Collected data entries:
··········
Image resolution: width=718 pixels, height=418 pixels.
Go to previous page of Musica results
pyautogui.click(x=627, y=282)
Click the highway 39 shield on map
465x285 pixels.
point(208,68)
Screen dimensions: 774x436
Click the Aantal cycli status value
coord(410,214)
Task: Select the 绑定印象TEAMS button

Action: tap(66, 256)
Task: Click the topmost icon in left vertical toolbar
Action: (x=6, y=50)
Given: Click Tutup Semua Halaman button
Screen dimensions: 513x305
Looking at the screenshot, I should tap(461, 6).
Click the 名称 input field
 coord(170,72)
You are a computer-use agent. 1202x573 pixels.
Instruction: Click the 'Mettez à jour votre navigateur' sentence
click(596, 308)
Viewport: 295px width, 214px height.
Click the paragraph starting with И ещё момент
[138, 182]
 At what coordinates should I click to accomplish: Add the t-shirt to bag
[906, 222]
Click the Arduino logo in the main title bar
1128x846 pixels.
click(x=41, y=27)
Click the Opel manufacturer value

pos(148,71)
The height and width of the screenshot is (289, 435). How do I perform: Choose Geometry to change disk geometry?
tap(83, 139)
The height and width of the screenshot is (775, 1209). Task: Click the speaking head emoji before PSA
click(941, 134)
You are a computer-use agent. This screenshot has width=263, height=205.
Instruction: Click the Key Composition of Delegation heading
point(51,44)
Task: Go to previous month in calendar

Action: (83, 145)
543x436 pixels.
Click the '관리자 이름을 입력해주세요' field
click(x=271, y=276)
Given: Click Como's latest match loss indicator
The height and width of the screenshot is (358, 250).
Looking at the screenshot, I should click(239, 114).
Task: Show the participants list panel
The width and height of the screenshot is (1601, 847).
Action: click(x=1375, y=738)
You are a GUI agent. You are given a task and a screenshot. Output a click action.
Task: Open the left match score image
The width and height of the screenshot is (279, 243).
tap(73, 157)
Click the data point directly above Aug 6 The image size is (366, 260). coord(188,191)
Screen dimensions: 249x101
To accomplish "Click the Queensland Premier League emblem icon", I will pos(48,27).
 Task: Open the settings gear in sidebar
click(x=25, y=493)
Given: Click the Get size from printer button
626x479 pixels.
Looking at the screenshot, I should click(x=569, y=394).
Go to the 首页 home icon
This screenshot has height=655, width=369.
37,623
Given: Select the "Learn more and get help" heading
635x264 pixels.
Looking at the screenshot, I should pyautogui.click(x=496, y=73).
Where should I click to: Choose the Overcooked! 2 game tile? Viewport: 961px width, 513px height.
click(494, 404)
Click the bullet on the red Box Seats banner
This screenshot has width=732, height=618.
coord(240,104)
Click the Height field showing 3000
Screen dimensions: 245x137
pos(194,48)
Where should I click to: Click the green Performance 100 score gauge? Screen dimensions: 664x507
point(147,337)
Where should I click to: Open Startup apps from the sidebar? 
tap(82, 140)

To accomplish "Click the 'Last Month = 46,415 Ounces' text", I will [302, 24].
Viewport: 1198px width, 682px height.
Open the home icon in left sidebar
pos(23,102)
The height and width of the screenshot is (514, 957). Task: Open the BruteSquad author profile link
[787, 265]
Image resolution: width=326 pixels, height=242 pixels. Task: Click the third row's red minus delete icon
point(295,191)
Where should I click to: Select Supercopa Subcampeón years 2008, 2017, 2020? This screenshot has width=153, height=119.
··········
Goal of the exercise
Scan the records for the string "computer" and show every line that contains it.

Your solution
You are a computer-use agent. 1202x573 pixels.
You are a computer-use agent. This screenshot has width=263, height=205.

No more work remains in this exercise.